Residents in Victoria’s Mallee and Northern Central areas are being urged to leave their homes ahead of a Code Red fire risk day tomorrow.

It’s the first time a Code Red, the state’s highest bushfire warning level, has been declared in Victoria since 2010.

Temperatures are forecast to reach a scorching 42 degrees in some parts of the state, and a severe weather warning has also been issued for much of the state.

Emergency Management Commissioner Andrew Crisp said if fires start they will be fast-moving, unpredictable and uncontrollable.

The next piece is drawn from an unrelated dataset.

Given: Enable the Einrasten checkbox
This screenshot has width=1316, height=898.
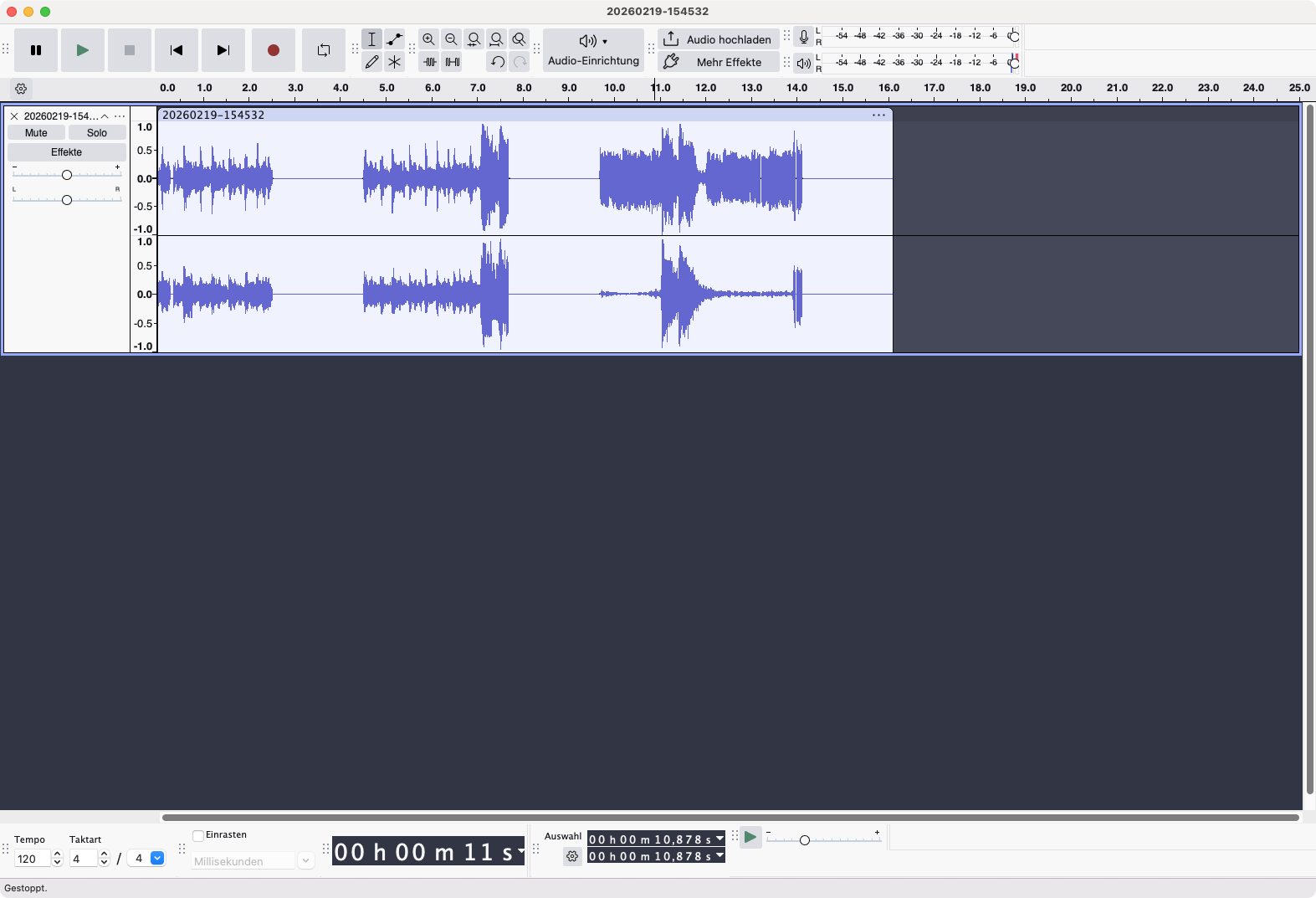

He urged those in the Mallee and Northern Country regions to leave their homes ahead of the extreme conditions.

“If you do not need to be in your home on a day like that, in an area like that, then you should not be. You should look at getting out tonight or first thing tomorrow,” he said.

A severe danger risk is also in place for the Wimmera and Northern Central areas, while the rest of the state has been issued with a very high fire risk rating.

A total fire ban is in place across the entire state.

CFA Lodden-Mallee coordinator Scott Purdey urged Victorians to “be vigilant”.

“The human hand has a part in the vast majority of fire starts, whether it’s reckless, accidental or deliberate,” he told 3AW’s Neil Mitchell.

“Accidental fires do contribute to a lot of fire starts … whether that’s driving vehicles through paddocks or grassland with high fuel loads and hot exhausts, whether its angle grinding, whether its conducting a burn off in this fringe period coming into summer.

“We would encourage the community to be vigilant as to their own activities, but also vigilant as to what may be going on around them.”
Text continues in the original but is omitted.